Collected data
BEGIN

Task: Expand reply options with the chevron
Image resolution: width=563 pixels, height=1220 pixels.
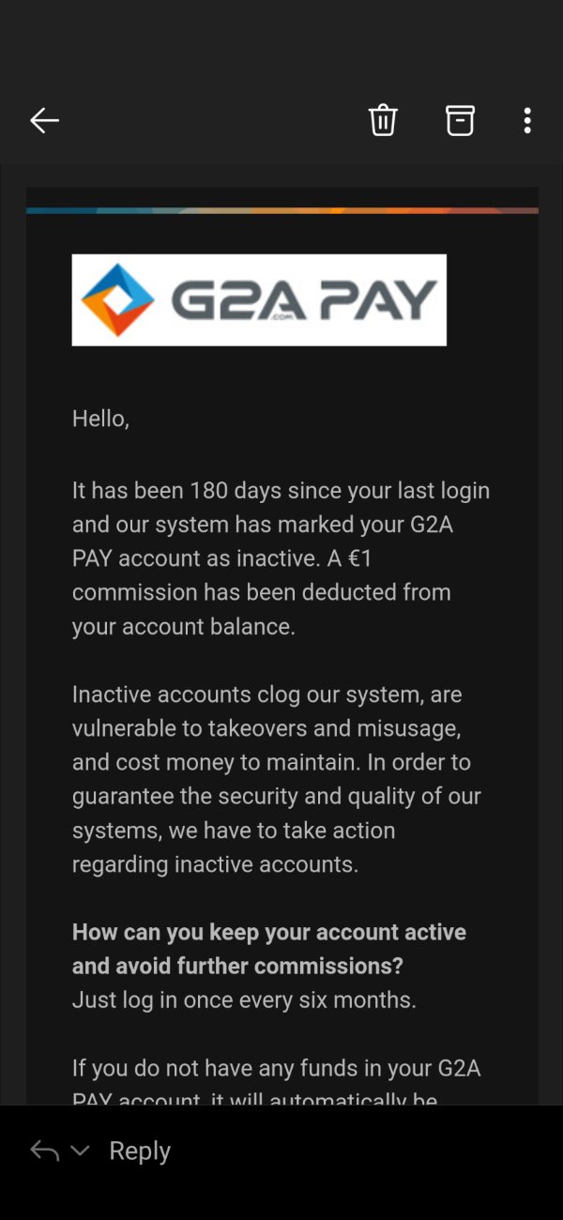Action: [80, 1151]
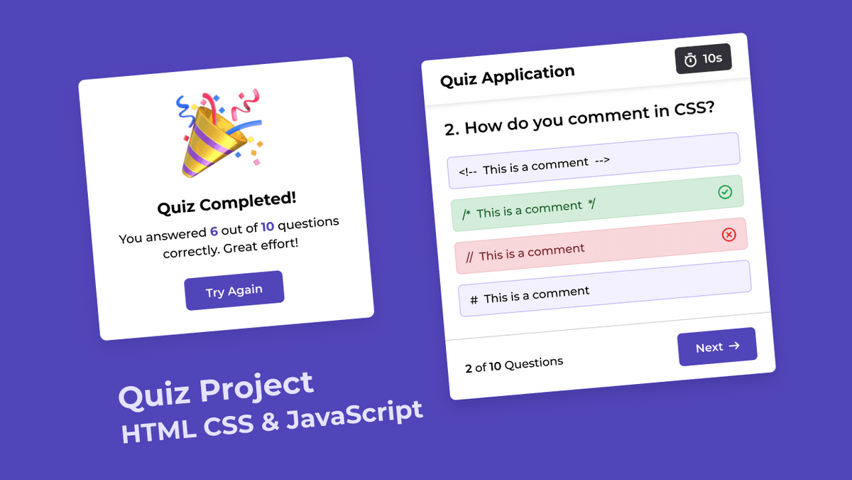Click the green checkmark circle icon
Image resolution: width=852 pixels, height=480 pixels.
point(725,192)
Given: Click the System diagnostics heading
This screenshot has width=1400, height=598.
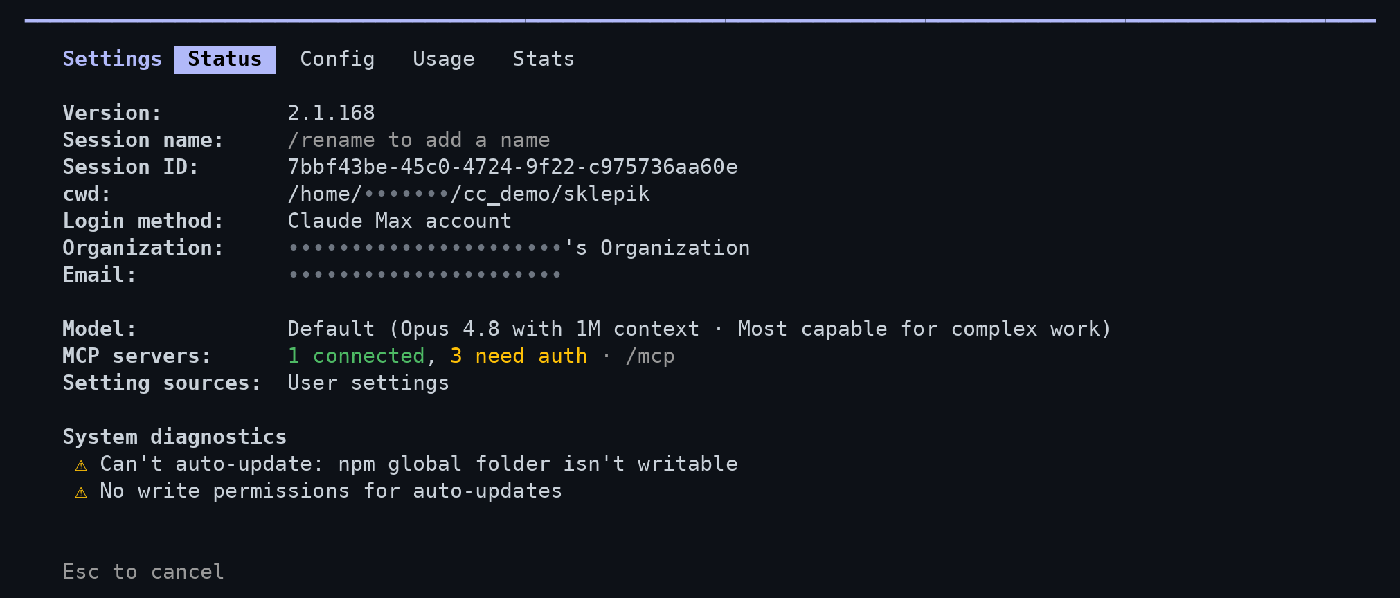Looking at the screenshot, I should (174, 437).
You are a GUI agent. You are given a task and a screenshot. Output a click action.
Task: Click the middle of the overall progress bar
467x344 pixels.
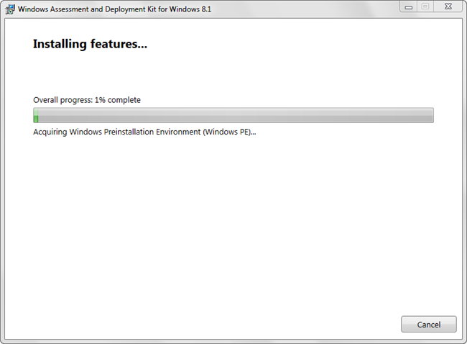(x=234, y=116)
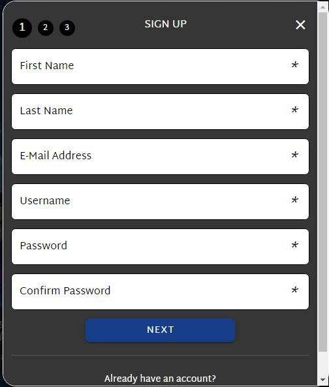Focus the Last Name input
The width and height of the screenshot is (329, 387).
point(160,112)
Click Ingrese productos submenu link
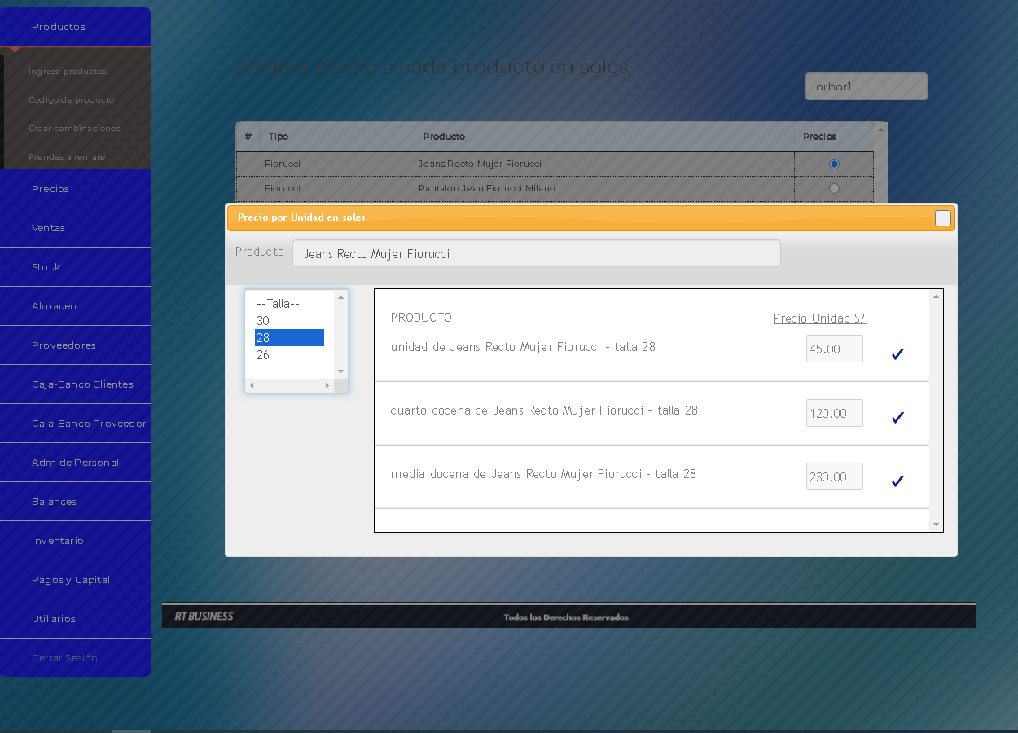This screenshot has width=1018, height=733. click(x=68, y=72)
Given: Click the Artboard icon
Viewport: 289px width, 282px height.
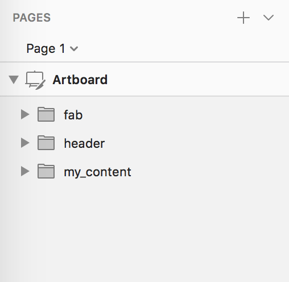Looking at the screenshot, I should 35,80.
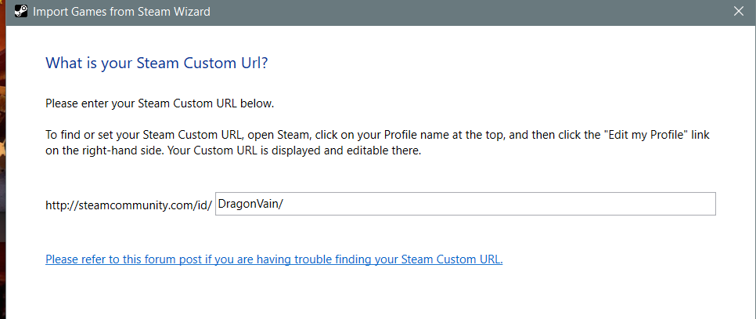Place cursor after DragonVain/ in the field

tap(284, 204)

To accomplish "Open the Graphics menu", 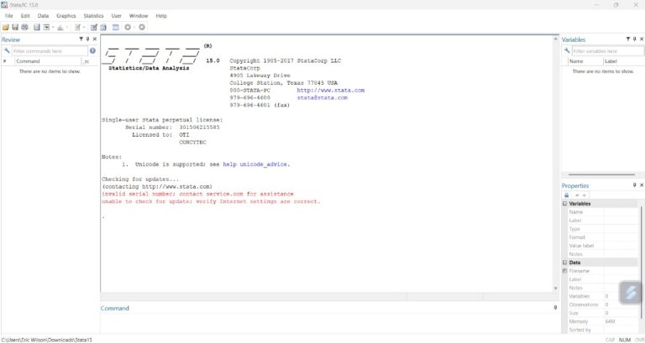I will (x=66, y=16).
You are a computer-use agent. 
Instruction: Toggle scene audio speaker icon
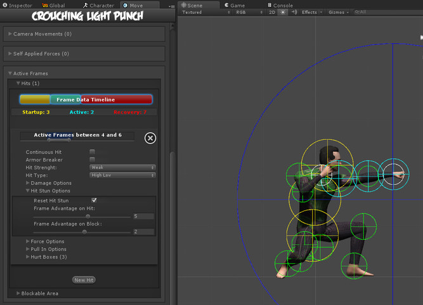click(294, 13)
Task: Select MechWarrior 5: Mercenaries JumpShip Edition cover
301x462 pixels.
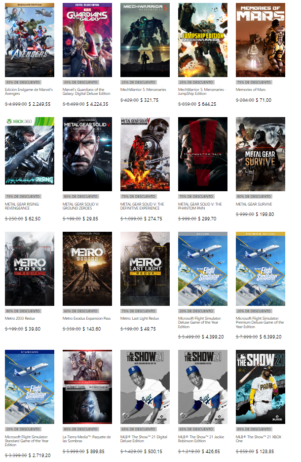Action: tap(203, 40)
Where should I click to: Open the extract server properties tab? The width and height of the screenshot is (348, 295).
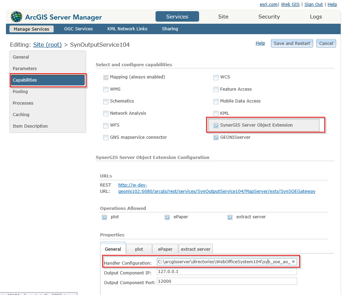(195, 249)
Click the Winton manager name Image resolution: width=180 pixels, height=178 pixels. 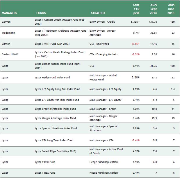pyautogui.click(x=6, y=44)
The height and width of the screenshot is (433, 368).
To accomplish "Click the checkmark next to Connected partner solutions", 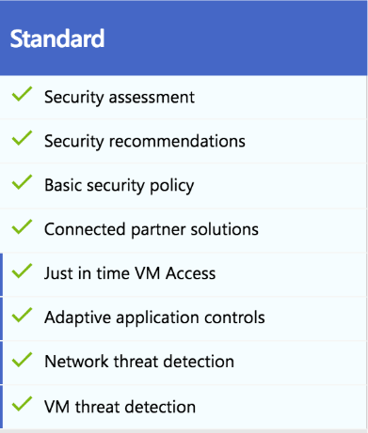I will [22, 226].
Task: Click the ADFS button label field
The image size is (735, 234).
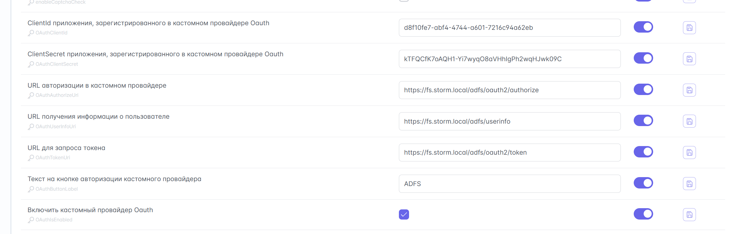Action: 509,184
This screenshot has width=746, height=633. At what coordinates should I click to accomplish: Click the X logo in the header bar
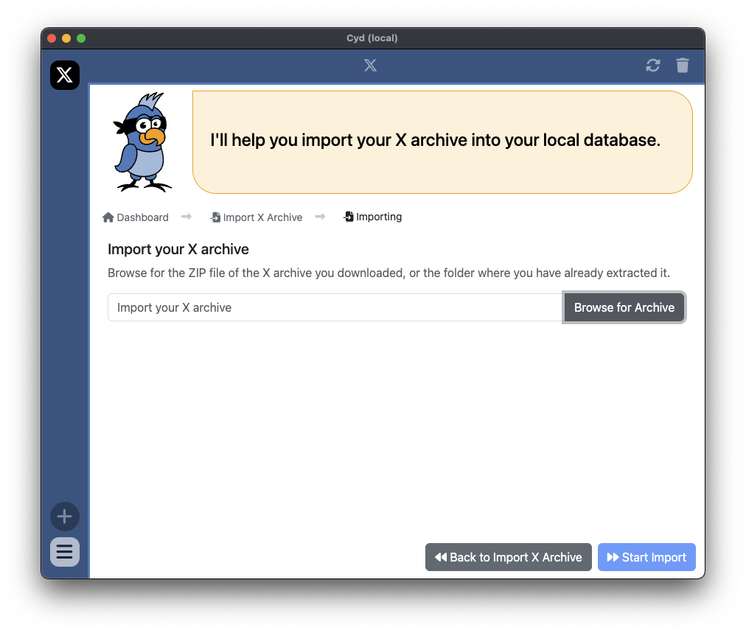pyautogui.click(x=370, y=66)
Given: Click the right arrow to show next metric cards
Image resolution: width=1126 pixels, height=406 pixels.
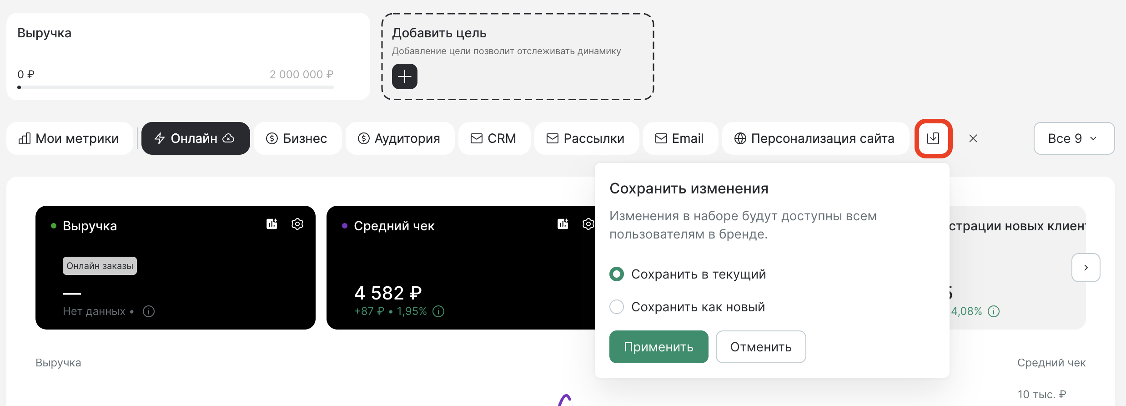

END

Problem to solve ▸ Wherever the word "agent" turns up in the records above, copy the line that holds it.

Task solution ▸
You are a GUI agent. You are given a task and a screenshot. Output a click action.
You are a computer-use agent. 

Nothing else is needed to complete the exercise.